# THE PROBLEM
State how many of the lines below contain the string "pyautogui". Give the number alone.

§

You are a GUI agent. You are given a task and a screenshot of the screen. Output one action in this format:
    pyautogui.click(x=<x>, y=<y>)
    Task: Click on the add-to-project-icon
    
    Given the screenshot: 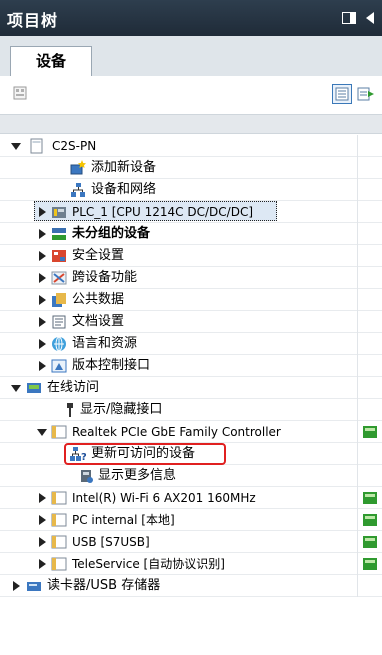 What is the action you would take?
    pyautogui.click(x=366, y=94)
    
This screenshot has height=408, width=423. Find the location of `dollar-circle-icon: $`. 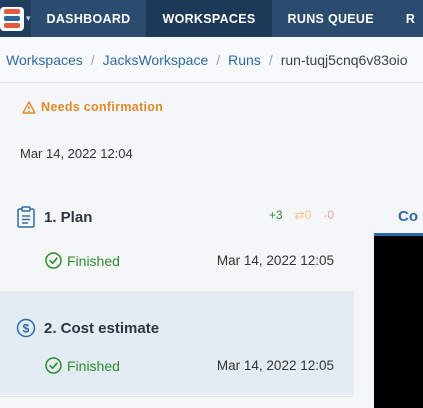

dollar-circle-icon: $ is located at coordinates (26, 328).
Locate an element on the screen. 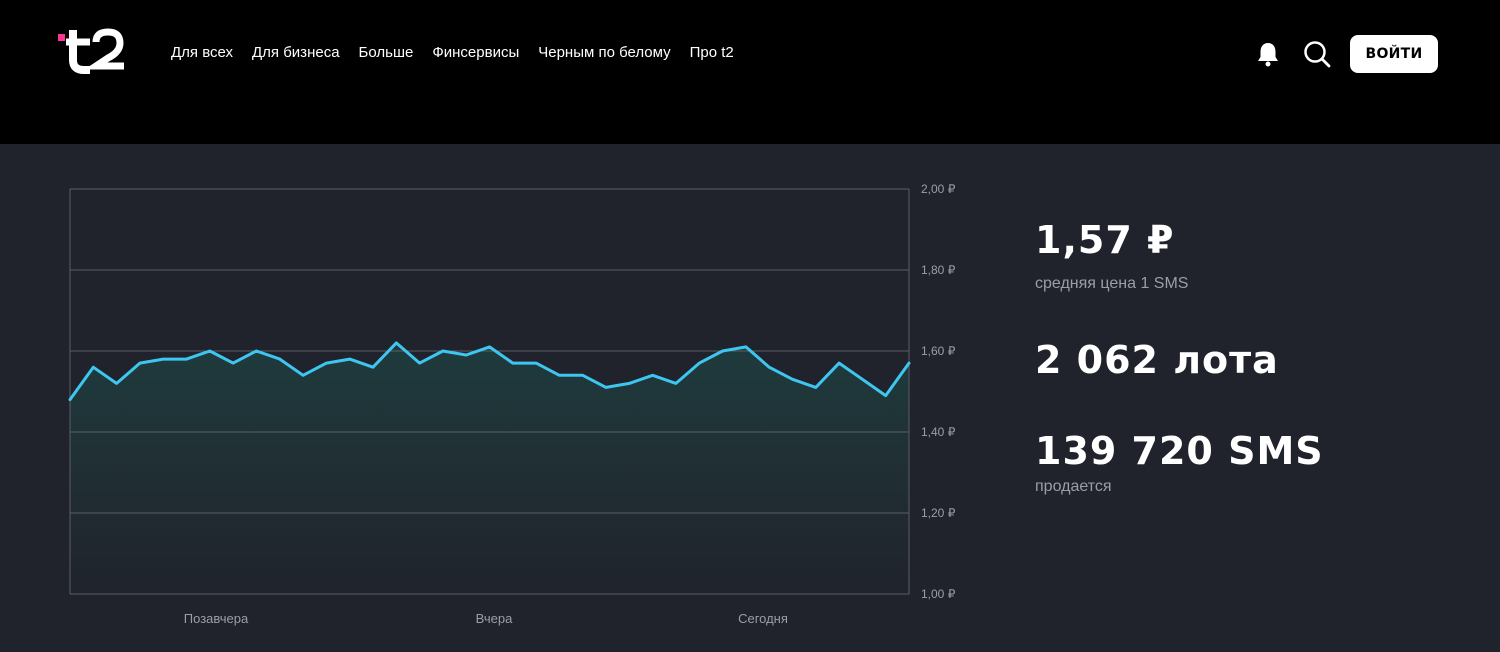  nav-item-6: Про t2 is located at coordinates (712, 53).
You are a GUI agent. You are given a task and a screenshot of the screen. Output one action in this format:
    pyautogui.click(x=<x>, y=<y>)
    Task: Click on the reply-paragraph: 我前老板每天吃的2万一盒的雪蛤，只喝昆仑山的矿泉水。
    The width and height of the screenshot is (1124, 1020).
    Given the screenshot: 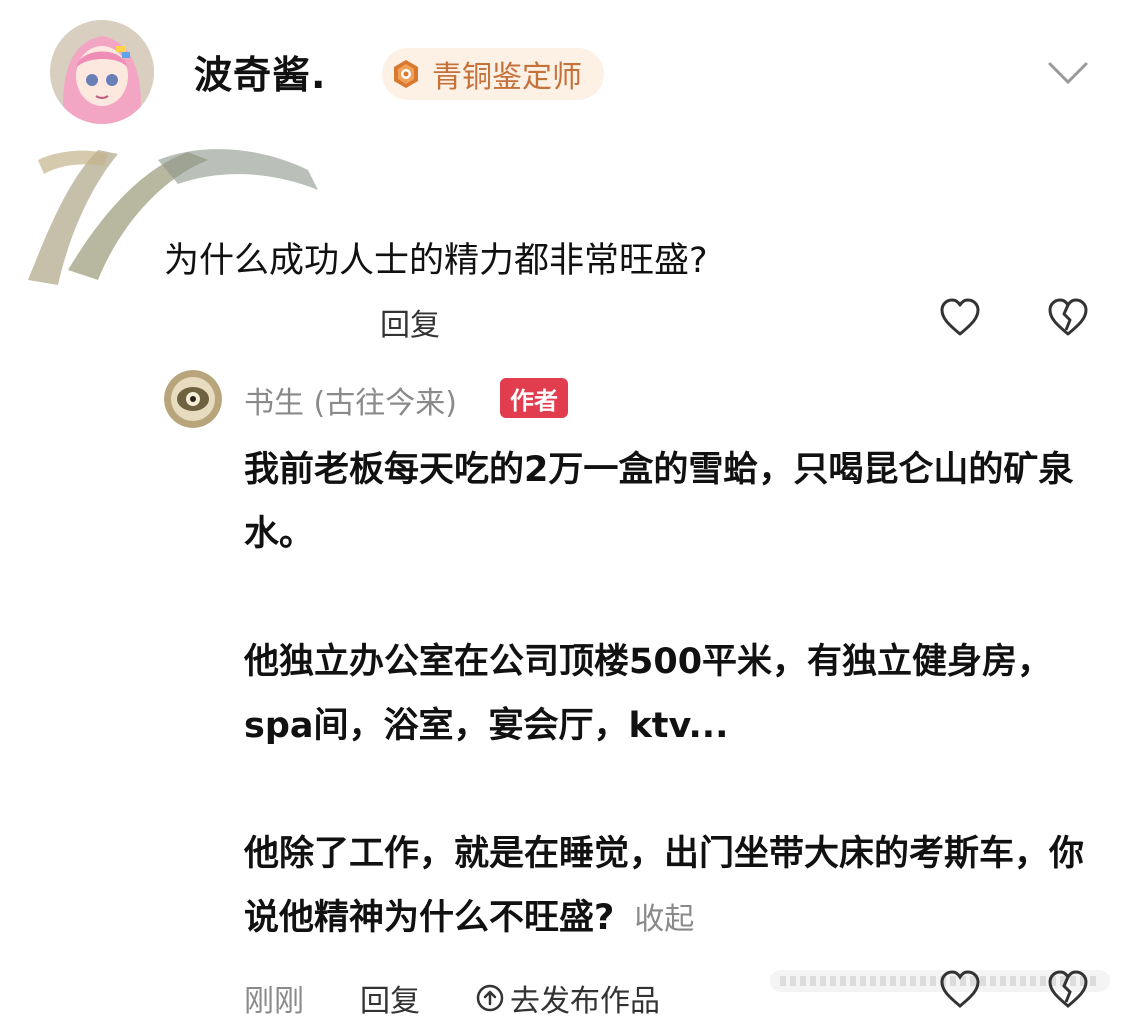 What is the action you would take?
    pyautogui.click(x=659, y=502)
    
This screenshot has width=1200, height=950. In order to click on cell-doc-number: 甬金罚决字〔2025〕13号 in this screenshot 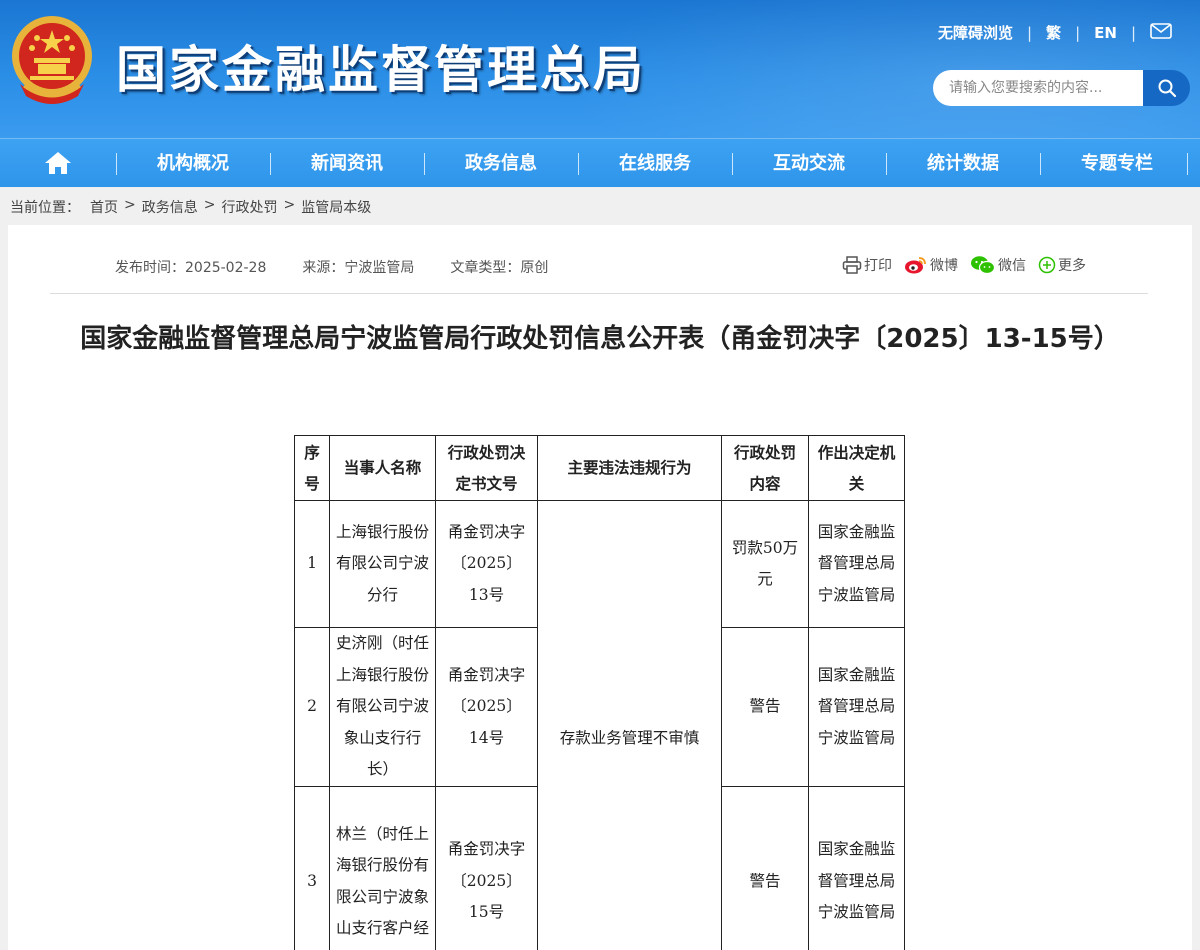, I will do `click(486, 564)`.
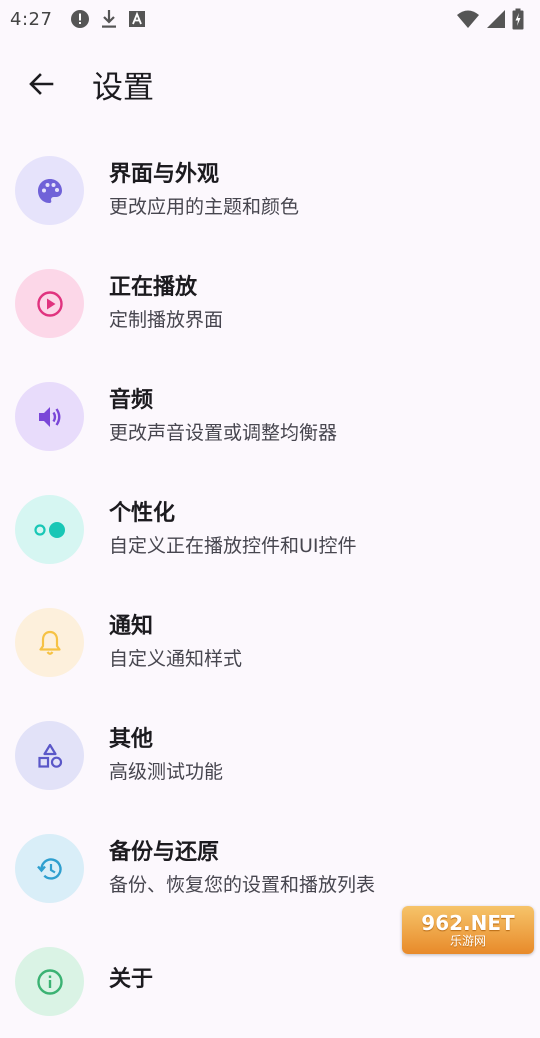  I want to click on settings-item-subtitle: 更改应用的主题和颜色, so click(204, 207).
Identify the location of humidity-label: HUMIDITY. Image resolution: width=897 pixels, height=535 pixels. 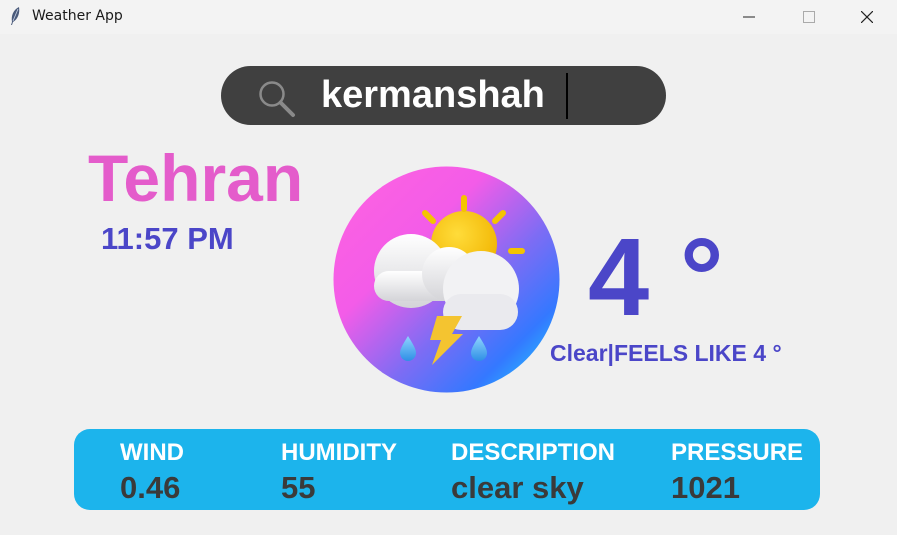
(339, 452).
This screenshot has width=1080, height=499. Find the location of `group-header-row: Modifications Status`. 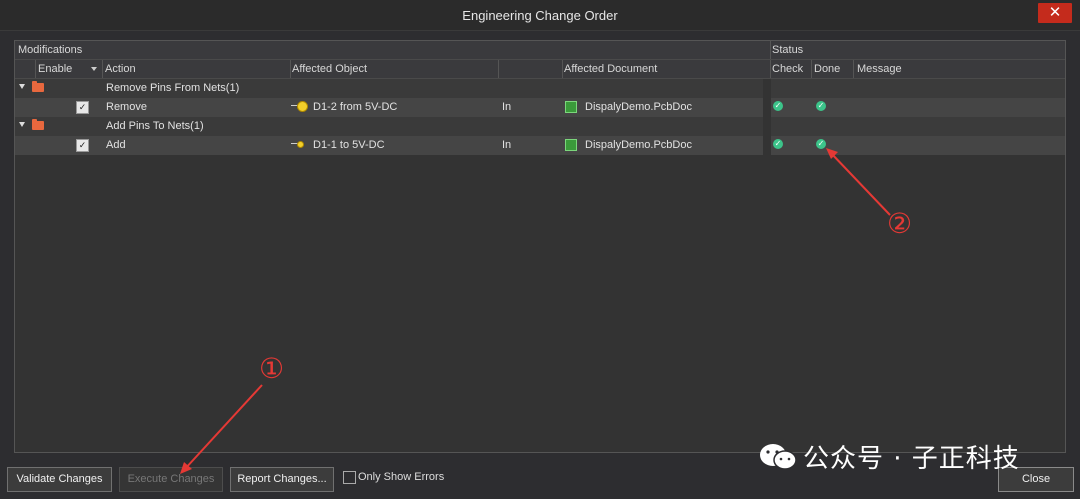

§

# ANSWER SECTION
4